Understand, I'm just an everyday guy reacting to something I love. And I've been doing it for a very long time, my appreciation for classical music starting with the musical excerpts on The Big John and Sparkie radio show in the early Fifties and the purchase of my first recording, The 101 Strings Play the Classics, around 1956. In the late Sixties I began teaching high school English and Film Studies as well as becoming interested in hi-fi, my audio ambitions graduating me from a pair of AR-3 speakers to the Fulton J's recommended by The Stereophile's J. Gordon Holt. In the early Seventies, I began writing for a number of audio magazines, including Audio Excellence, Audio Forum, The Boston Audio Society Speaker, The American Record Guide, and from 1976 until 2008, The $ensible Sound, for which I served as Classical Music Editor.

Today, I'm retired from teaching and use a pair of bi-amped VMPS RM40s loudspeakers for my listening. In addition to writing the Classical Candor blog, I served as the Movie Review Editor for the Web site Movie Metropolis (formerly DVDTown) from 1997-2013. Music and movies. Life couldn't be better.

Mission Statement

It is the goal of Classical Candor to promote the enjoyment of classical music. Other forms of music come and go--minuets, waltzes, ragtime, blues, jazz, bebop, country-western, rock-'n'-roll, heavy metal, rap, and the rest--but classical music has been around for hundreds of years and will continue to be around for hundreds more. It's no accident that every major city in the world has one or more symphony orchestras.

When I was young, I heard it said that only intellectuals could appreciate classical music, that it required dedicated concentration to appreciate. Nonsense. I'm no intellectual, and I've always loved classical music.

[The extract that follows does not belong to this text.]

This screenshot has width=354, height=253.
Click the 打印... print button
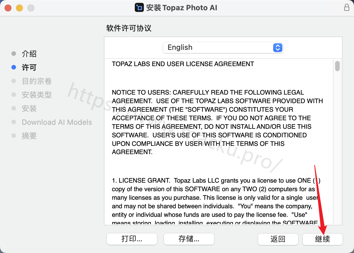click(x=132, y=239)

Anyone who's ever seen and enjoyed Disney's Fantasia or a Looney Tunes cartoon playing Rossini's William Tell Overture or Liszt's Hungarian Rhapsody No. 2 can attest to the power and joy of classical music, and that's just about everybody.

So, if Classical Candor can expand one's awareness of classical music and bring more joy to one's life, more power to it. It's done its job.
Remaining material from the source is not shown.